Court rules that agency workers can be employees of receiving organisation

An agency worker can legally be defined as the employee of the organisation to which they have been supplied, according to a landmark legal ruling.

In its judgment, handed down yesterday in the case of Cable and Wireless v Muscat, the Court of Appeal ruled that Muscat was an employee of the communications firm under an implied, unwritten employment contract.

The ruling robustly supported the statements and guidance made in a previous ruling in 2004, in the case of Dacas v Brook Street Bureau.

Adrian Marlowe, managing director of employment law advisory firm Lawspeed, said: “The unambiguous and powerful judgment makes the position very clear and will have considerable ramifications for employers using both direct staff engaged on contracts for services and agency workers.

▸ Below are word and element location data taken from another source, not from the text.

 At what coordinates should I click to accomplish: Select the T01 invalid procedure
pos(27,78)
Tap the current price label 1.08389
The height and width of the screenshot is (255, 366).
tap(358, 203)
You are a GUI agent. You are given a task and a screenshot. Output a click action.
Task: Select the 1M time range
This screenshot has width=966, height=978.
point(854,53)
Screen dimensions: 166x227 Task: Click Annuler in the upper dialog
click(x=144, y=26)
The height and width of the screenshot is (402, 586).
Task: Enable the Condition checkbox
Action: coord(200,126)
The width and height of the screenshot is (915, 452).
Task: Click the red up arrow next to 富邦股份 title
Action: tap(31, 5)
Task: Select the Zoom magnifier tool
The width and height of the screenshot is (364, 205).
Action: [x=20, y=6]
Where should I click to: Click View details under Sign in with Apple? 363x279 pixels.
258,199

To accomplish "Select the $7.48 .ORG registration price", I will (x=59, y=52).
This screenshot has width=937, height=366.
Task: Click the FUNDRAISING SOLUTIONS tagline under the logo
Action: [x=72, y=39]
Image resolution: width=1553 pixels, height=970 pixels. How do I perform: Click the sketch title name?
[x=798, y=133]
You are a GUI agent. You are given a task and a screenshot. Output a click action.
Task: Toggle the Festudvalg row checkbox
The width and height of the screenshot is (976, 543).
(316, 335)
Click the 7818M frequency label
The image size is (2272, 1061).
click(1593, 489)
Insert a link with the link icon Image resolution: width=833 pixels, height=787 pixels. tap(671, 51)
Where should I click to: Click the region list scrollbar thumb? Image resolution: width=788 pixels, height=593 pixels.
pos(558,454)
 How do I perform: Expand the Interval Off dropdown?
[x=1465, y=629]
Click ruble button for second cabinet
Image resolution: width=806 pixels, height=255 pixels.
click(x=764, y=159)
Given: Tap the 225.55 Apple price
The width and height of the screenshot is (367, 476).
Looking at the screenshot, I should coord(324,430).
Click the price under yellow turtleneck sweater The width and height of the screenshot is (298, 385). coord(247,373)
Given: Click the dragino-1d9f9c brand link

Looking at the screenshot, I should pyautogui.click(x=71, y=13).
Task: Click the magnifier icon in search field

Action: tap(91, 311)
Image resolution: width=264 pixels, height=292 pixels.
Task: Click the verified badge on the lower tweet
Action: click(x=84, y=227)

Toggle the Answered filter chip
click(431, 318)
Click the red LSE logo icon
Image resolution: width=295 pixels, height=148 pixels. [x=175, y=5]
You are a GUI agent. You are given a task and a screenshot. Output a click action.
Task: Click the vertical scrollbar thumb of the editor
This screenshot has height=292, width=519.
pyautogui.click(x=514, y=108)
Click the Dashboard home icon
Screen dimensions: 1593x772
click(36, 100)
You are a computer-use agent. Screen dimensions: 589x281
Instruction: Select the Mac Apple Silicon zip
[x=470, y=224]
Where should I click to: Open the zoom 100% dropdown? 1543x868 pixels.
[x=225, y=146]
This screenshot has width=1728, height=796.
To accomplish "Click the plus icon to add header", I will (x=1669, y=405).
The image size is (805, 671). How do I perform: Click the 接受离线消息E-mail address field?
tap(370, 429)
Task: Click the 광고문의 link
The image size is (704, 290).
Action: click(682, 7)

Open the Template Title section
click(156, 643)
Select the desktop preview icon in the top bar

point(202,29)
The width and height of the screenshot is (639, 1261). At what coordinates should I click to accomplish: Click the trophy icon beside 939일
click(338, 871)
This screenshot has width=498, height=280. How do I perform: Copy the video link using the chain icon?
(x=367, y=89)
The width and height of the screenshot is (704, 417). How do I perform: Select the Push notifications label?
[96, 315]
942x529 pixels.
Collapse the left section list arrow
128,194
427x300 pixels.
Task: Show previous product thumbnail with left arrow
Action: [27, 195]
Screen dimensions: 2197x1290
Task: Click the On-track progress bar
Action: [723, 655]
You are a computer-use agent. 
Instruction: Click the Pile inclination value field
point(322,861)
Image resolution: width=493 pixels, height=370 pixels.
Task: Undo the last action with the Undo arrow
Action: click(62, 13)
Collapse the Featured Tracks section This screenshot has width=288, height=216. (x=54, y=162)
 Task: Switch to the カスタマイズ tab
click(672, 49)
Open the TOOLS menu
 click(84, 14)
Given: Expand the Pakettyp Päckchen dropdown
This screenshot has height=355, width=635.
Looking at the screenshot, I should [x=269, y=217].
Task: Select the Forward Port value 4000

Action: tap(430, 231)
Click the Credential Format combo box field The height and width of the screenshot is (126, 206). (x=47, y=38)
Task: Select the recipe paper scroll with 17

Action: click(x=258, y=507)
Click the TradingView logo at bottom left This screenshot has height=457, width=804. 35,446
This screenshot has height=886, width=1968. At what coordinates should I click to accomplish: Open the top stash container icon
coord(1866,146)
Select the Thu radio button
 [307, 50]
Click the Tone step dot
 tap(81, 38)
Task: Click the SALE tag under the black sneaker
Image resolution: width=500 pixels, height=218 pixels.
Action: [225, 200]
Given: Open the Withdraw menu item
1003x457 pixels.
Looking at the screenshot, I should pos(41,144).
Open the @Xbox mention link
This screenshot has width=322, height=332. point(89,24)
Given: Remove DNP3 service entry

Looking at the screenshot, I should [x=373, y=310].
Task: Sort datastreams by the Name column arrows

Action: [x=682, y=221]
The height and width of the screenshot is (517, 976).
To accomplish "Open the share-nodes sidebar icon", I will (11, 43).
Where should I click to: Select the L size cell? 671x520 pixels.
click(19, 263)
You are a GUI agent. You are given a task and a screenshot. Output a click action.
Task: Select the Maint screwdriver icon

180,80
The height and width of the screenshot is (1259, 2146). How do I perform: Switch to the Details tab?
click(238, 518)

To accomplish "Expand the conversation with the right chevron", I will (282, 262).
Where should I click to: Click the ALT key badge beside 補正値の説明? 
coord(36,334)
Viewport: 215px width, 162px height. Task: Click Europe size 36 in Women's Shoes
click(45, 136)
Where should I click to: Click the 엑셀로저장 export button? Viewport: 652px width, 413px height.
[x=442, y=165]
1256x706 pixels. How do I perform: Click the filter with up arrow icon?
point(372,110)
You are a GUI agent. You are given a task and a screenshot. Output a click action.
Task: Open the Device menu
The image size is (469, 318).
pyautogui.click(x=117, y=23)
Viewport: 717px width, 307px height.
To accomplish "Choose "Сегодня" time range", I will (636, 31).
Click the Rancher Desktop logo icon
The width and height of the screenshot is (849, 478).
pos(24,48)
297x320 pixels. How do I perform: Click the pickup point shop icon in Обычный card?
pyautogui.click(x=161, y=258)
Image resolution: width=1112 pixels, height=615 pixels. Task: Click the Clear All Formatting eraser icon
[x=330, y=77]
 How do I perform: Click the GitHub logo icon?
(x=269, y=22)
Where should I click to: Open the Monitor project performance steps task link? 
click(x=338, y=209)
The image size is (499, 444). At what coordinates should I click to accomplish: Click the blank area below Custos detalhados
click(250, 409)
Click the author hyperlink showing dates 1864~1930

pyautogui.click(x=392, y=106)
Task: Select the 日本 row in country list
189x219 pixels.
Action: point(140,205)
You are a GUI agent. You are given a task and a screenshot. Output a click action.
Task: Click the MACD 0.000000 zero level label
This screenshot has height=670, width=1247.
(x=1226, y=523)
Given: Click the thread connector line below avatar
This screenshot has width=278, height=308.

“Some hirers may now question the entire concept of agency supply, which has historically protected them against employment claims. As things stand unless the government legislates to change the position, every employer must take heed and take suitable steps to protect against claims being made,” he added.

But law firm Halliwells said that whilst this result will strengthen the rights of temporary workers, it will certainly not be applied to all cases.

Guy Guinan, employment partner said: “The Cable & Wireless decision does not mean that every agency worker will now be the employee of the end user. Mr Muscat was found to be an employee of the company because of the facts of the case.

“The challenge to the earlier Dacas case precedent was not accepted. The Court of Appeal confirmed that the guidance given was not binding but was appropriate to consider. A contract of employment could be implied in some cases with an end user taking into account all the circumstances.

“However it considered that in many cases a worker in a triangular relationship will be found not to be an employee of the end user. The particular facts of Muscat are unlikely to be repeated in the average case dealing with genuine agency workers, so employers need not be overly concerned with this result.”